The apparatus of the present invention for achieving the above objects; In a signal transmission apparatus in a communication system, when traffic is generated in a power saving mode, it is determined whether the traffic should cause a mode transition from the power saving mode to a normal mode, and as a result of the determination, the traffic is the mode transition. If the traffic is to be caused to the mode from the power saving mode to the normal mode, and the subscriber station for transmitting the traffic to the destination in the normal mode.

Another apparatus of the present invention for achieving the above objects; A signal transmission apparatus in a communication system, comprising: a lower layer unit notifying a higher layer unit of mode transition to a power saving mode as a mode transition to a power saving mode, and a mode transition from the lower layer unit to the power saving mode When notified, the traffic filter having a filtering condition is activated, and when higher layer traffic occurs, the upper layer traffic is filtered using the traffic filter, and the upper layer traffic is processed according to the filtering result. It includes a higher layer unit.

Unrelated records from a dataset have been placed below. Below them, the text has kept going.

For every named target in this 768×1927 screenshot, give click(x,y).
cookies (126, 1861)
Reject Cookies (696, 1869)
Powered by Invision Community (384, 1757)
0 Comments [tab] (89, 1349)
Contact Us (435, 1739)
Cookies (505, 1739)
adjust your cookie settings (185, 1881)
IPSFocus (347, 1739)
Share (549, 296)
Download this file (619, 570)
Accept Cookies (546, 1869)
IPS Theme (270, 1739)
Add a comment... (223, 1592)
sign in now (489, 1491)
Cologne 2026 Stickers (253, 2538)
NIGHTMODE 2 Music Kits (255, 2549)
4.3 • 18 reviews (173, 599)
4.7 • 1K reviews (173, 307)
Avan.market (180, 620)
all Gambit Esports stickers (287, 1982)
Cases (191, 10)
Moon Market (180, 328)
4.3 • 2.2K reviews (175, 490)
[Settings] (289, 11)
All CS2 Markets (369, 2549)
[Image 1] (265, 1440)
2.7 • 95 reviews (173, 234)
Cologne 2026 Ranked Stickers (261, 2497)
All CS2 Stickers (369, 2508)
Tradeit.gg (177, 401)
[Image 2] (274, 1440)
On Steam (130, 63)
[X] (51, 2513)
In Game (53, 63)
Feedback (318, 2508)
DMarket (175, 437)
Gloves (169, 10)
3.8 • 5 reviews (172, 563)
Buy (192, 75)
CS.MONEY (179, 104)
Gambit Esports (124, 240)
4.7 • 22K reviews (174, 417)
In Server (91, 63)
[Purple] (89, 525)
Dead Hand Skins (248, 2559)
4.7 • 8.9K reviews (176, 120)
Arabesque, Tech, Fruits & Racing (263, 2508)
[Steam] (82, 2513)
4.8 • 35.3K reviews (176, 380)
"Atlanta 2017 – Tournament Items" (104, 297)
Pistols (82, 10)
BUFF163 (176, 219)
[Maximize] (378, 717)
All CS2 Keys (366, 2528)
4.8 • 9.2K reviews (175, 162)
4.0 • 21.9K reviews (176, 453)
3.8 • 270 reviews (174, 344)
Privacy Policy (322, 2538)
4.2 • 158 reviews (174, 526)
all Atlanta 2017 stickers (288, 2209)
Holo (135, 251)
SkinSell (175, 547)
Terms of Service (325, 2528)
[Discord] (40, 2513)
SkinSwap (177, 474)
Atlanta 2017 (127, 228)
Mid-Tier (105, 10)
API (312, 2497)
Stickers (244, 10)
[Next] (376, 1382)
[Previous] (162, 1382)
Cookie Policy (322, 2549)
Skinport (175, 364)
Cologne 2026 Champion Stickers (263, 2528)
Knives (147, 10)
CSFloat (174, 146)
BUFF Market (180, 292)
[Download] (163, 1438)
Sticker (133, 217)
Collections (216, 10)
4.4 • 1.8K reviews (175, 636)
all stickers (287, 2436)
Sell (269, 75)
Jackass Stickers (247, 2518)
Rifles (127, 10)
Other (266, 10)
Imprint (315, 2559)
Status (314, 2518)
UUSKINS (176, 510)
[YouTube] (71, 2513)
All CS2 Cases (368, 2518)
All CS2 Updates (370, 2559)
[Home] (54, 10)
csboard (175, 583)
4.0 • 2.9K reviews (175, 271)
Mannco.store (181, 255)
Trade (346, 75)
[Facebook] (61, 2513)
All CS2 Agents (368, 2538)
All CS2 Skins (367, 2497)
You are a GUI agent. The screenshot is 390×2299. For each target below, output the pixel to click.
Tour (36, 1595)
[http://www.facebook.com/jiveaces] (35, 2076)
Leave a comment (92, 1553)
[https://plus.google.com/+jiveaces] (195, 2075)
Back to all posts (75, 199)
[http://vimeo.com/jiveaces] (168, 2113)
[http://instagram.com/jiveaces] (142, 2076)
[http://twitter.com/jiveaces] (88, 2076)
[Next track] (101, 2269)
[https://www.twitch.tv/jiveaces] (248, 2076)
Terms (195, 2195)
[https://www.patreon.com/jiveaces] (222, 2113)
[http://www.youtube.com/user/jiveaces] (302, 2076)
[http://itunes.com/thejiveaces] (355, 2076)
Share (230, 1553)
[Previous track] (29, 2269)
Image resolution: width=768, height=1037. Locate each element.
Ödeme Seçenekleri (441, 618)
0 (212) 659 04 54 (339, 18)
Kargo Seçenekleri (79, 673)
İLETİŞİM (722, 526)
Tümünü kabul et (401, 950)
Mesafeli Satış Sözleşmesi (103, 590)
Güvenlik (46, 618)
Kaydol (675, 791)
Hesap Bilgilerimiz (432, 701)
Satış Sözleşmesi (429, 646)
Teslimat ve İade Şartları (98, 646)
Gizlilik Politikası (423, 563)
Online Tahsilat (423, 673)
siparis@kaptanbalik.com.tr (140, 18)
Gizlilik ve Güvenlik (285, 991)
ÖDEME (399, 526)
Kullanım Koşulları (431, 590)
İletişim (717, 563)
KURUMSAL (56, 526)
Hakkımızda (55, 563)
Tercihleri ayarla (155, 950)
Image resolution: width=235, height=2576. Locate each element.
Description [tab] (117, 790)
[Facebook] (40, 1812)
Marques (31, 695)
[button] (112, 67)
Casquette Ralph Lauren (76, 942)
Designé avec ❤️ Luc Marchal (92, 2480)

The method of the present invention for achieving the above objects; In the signal transmission method in a communication system, when the traffic occurs in the power saving mode, the step of determining whether the traffic is a traffic that must cause a mode transition from the power saving mode to the normal mode, and the determination result the traffic In case of traffic that should cause a mode transition, a mode transition from the power saving mode to a normal mode, and a step of transmitting the traffic to the corresponding destination in the normal mode.

Another method of the present invention for achieving the above objects is; A signal transmission method in a communication system, the lower layer unit notifying the upper layer unit of the mode transition to the power saving mode as the mode transitions to the power saving mode; When notified of the mode transition, activating a traffic filter having a filtering condition; and after the upper layer unit activates the traffic filter, when higher layer traffic occurs, filtering the upper layer traffic using the traffic filter. And the upper layer unit processing the upper layer traffic according to the filtering result.

Hereinafter, embodiments of the present invention will be described with reference to the accompanying drawings. In the following description of the present invention, when it is determined that a detailed description of a related known function or configuration may unnecessarily obscure the subject matter of the present invention, the detailed description thereof will be omitted.

The present invention provides an apparatus for transmitting a signal in consideration of traffic characteristics to minimize power consumption of a subscriber station (SS) in a communication system, for example, a wireless portable Internet communication system; Suggest a method. In the present invention, for convenience of description, the wireless portable Internet communication system will be described as an example, but the signal transmission apparatus and method proposed by the present invention can be applied to other communication systems as well as the wireless portable Internet communication system.

2 is a diagram illustrating an internal structure of an SS in a wireless portable Internet communication system according to an embodiment of the present invention.

Referring to FIG. 2, the SS includes an upper layer unit 210, an interface unit 220, and a lower layer unit 230, and the upper layer unit 210 includes a traffic filter ( 211).

The upper layer unit 210 may include a transmission control procedure (TCP), an Internet Protocol (IP), and a stack. It includes various application programs. Here, the application programs include a computer virus inspection program and an instant messaging program.

In addition, the traffic filter 211 filters the traffic generated by the upper layer unit 210 according to a preset filtering condition. Hereinafter, for convenience of description, the traffic generated by the higher layer unit 210 will be referred to as 'higher layer traffic'. Further, the traffic filter 211 is activated only when the SS is in a power saving mode, that is, only when the lower layer unit 230 is in a power saving mode, and the traffic filter 211 Since the filtering condition of will be described in detail below, the detailed description thereof will be omitted.

The lower layer unit 230 supports operations in a physical layer and a medium access control (MAC) layer of the wireless portable Internet communication system.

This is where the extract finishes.